__TASK DETAILS__: Nothing in the data may be altered; restate all of it exactly.

__INFORMATION PROVIDED__:
___
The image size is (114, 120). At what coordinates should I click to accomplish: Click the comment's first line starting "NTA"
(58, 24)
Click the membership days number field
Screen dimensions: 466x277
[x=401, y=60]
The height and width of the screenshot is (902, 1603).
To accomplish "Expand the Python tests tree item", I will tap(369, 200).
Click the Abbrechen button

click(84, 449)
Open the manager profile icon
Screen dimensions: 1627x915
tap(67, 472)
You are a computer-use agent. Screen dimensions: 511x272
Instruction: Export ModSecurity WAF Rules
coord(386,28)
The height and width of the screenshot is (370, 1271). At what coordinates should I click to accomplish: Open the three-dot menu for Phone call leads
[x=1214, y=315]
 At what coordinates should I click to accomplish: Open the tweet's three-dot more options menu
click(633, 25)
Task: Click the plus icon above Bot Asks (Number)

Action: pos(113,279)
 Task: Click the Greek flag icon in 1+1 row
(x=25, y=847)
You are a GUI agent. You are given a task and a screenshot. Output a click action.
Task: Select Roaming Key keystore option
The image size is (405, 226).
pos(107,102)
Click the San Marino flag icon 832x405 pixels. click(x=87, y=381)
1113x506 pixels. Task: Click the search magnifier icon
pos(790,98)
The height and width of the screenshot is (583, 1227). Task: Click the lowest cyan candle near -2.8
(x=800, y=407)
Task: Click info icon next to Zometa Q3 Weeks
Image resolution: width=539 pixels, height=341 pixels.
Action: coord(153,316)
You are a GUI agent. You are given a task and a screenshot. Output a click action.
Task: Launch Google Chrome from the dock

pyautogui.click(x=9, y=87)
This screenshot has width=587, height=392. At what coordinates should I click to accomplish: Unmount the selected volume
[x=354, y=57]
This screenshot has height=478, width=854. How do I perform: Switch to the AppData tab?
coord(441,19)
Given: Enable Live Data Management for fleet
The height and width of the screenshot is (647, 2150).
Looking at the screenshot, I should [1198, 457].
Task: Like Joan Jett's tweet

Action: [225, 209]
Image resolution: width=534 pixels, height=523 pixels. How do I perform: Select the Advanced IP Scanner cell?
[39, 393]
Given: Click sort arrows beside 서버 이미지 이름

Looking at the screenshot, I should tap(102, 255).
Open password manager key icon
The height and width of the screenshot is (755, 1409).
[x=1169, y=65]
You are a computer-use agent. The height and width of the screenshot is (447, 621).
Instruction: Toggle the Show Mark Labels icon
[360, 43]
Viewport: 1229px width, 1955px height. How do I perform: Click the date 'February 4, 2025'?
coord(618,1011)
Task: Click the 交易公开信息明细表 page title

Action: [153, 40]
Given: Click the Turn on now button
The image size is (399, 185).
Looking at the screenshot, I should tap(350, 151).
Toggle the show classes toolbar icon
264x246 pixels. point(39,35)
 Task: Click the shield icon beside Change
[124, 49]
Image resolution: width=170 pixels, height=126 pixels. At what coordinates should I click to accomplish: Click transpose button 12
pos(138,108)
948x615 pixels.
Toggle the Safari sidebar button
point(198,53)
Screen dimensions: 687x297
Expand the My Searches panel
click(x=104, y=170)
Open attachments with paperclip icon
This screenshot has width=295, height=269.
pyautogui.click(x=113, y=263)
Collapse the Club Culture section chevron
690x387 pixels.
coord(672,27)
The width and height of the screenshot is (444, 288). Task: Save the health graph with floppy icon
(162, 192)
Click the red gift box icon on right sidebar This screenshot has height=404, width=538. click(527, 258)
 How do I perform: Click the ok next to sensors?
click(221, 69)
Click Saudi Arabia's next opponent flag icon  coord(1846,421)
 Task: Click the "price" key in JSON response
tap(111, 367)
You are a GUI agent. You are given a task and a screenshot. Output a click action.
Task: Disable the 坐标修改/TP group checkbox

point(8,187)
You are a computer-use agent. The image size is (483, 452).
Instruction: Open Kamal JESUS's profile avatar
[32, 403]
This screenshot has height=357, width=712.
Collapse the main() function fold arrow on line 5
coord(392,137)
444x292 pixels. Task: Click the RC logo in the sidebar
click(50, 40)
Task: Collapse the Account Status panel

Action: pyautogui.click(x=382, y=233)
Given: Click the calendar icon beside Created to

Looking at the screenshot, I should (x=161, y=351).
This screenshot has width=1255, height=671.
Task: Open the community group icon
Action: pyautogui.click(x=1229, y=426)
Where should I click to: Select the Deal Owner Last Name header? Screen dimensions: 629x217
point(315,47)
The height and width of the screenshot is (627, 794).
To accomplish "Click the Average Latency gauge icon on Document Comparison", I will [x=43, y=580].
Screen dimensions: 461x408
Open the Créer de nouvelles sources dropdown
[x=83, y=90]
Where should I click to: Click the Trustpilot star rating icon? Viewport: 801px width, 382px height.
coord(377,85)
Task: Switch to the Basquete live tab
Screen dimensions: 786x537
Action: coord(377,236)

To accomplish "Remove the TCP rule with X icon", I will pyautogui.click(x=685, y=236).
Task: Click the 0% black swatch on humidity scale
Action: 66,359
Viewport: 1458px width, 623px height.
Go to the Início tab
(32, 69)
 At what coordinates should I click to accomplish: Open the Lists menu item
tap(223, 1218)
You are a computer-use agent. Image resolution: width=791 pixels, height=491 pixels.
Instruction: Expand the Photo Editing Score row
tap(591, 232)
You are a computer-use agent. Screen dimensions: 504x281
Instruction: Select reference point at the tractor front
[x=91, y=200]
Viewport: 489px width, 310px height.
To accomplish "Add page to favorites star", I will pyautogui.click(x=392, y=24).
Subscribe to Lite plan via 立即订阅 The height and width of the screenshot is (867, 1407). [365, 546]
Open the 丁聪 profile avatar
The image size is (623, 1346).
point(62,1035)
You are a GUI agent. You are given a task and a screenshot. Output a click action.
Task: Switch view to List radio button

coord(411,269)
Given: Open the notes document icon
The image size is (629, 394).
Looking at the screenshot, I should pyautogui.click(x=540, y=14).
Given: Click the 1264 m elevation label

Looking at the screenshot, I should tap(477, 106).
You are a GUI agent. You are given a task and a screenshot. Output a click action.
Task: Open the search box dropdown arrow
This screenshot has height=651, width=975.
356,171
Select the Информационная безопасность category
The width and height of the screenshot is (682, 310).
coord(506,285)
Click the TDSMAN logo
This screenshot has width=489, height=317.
___
__YOUR SOLUTION__:
The image size is (114, 120). At what coordinates should I click to accomplish: Click the comment's first line starting "NTA"
(58, 24)
Click the membership days number field
Screen dimensions: 466x277
[x=401, y=60]
The height and width of the screenshot is (902, 1603).
To accomplish "Expand the Python tests tree item", I will tap(369, 200).
Click the Abbrechen button

click(84, 449)
Open the manager profile icon
Screen dimensions: 1627x915
tap(67, 472)
You are a computer-use agent. Screen dimensions: 511x272
Instruction: Export ModSecurity WAF Rules
coord(386,28)
The height and width of the screenshot is (370, 1271). At what coordinates should I click to accomplish: Open the three-dot menu for Phone call leads
[x=1214, y=315]
 At what coordinates should I click to accomplish: Open the tweet's three-dot more options menu
click(633, 25)
Task: Click the plus icon above Bot Asks (Number)

Action: pos(113,279)
 Task: Click the Greek flag icon in 1+1 row
(x=25, y=847)
You are a GUI agent. You are given a task and a screenshot. Output a click action.
Task: Select Roaming Key keystore option
The image size is (405, 226).
pos(107,102)
Click the San Marino flag icon 832x405 pixels. click(x=87, y=381)
1113x506 pixels. Task: Click the search magnifier icon
pos(790,98)
The height and width of the screenshot is (583, 1227). Task: Click the lowest cyan candle near -2.8
(x=800, y=407)
Task: Click info icon next to Zometa Q3 Weeks
Image resolution: width=539 pixels, height=341 pixels.
Action: coord(153,316)
You are a GUI agent. You are given a task and a screenshot. Output a click action.
Task: Launch Google Chrome from the dock

pyautogui.click(x=9, y=87)
This screenshot has width=587, height=392. At what coordinates should I click to accomplish: Unmount the selected volume
[x=354, y=57]
This screenshot has height=478, width=854. How do I perform: Switch to the AppData tab?
coord(441,19)
Given: Enable Live Data Management for fleet
The height and width of the screenshot is (647, 2150).
Looking at the screenshot, I should [1198, 457].
Task: Like Joan Jett's tweet

Action: [225, 209]
Image resolution: width=534 pixels, height=523 pixels. How do I perform: Select the Advanced IP Scanner cell?
[39, 393]
Given: Click sort arrows beside 서버 이미지 이름

Looking at the screenshot, I should tap(102, 255).
Open password manager key icon
The height and width of the screenshot is (755, 1409).
[x=1169, y=65]
You are a computer-use agent. The height and width of the screenshot is (447, 621).
Instruction: Toggle the Show Mark Labels icon
[360, 43]
Viewport: 1229px width, 1955px height. How do I perform: Click the date 'February 4, 2025'?
coord(618,1011)
Task: Click the 交易公开信息明细表 page title

Action: [153, 40]
Given: Click the Turn on now button
The image size is (399, 185).
Looking at the screenshot, I should tap(350, 151).
Toggle the show classes toolbar icon
264x246 pixels. point(39,35)
 Task: Click the shield icon beside Change
[124, 49]
Image resolution: width=170 pixels, height=126 pixels. At what coordinates should I click to accomplish: Click transpose button 12
pos(138,108)
948x615 pixels.
Toggle the Safari sidebar button
point(198,53)
Screen dimensions: 687x297
Expand the My Searches panel
click(x=104, y=170)
Open attachments with paperclip icon
This screenshot has width=295, height=269.
pyautogui.click(x=113, y=263)
Collapse the Club Culture section chevron
690x387 pixels.
coord(672,27)
The width and height of the screenshot is (444, 288). Task: Save the health graph with floppy icon
(162, 192)
Click the red gift box icon on right sidebar This screenshot has height=404, width=538. click(527, 258)
 How do I perform: Click the ok next to sensors?
click(221, 69)
Click Saudi Arabia's next opponent flag icon  coord(1846,421)
 Task: Click the "price" key in JSON response
tap(111, 367)
You are a GUI agent. You are given a task and a screenshot. Output a click action.
Task: Disable the 坐标修改/TP group checkbox

point(8,187)
You are a computer-use agent. The image size is (483, 452).
Instruction: Open Kamal JESUS's profile avatar
[32, 403]
This screenshot has height=357, width=712.
Collapse the main() function fold arrow on line 5
coord(392,137)
444x292 pixels. Task: Click the RC logo in the sidebar
click(50, 40)
Task: Collapse the Account Status panel

Action: pyautogui.click(x=382, y=233)
Given: Click the calendar icon beside Created to

Looking at the screenshot, I should (x=161, y=351).
This screenshot has width=1255, height=671.
Task: Open the community group icon
Action: pyautogui.click(x=1229, y=426)
Where should I click to: Select the Deal Owner Last Name header? Screen dimensions: 629x217
point(315,47)
The height and width of the screenshot is (627, 794).
To accomplish "Click the Average Latency gauge icon on Document Comparison", I will [x=43, y=580].
Screen dimensions: 461x408
Open the Créer de nouvelles sources dropdown
[x=83, y=90]
Where should I click to: Click the Trustpilot star rating icon? Viewport: 801px width, 382px height.
coord(377,85)
Task: Switch to the Basquete live tab
Screen dimensions: 786x537
Action: coord(377,236)

To accomplish "Remove the TCP rule with X icon", I will pyautogui.click(x=685, y=236).
Task: Click the 0% black swatch on humidity scale
Action: 66,359
Viewport: 1458px width, 623px height.
Go to the Início tab
(32, 69)
 At what coordinates should I click to accomplish: Open the Lists menu item
tap(223, 1218)
You are a computer-use agent. Image resolution: width=791 pixels, height=491 pixels.
Instruction: Expand the Photo Editing Score row
tap(591, 232)
You are a computer-use agent. Screen dimensions: 504x281
Instruction: Select reference point at the tractor front
[x=91, y=200]
Viewport: 489px width, 310px height.
To accomplish "Add page to favorites star", I will pyautogui.click(x=392, y=24).
Subscribe to Lite plan via 立即订阅 The height and width of the screenshot is (867, 1407). [365, 546]
Open the 丁聪 profile avatar
The image size is (623, 1346).
point(62,1035)
You are a GUI agent. You are given a task and a screenshot. Output a click action.
Task: Switch view to List radio button

coord(411,269)
Given: Open the notes document icon
The image size is (629, 394).
Looking at the screenshot, I should pyautogui.click(x=540, y=14).
Given: Click the 1264 m elevation label

Looking at the screenshot, I should tap(477, 106).
You are a GUI agent. You are given a task and a screenshot. Output a click action.
Task: Open the search box dropdown arrow
This screenshot has height=651, width=975.
356,171
Select the Информационная безопасность category
The width and height of the screenshot is (682, 310).
coord(506,285)
Click the TDSMAN logo
This screenshot has width=489, height=317.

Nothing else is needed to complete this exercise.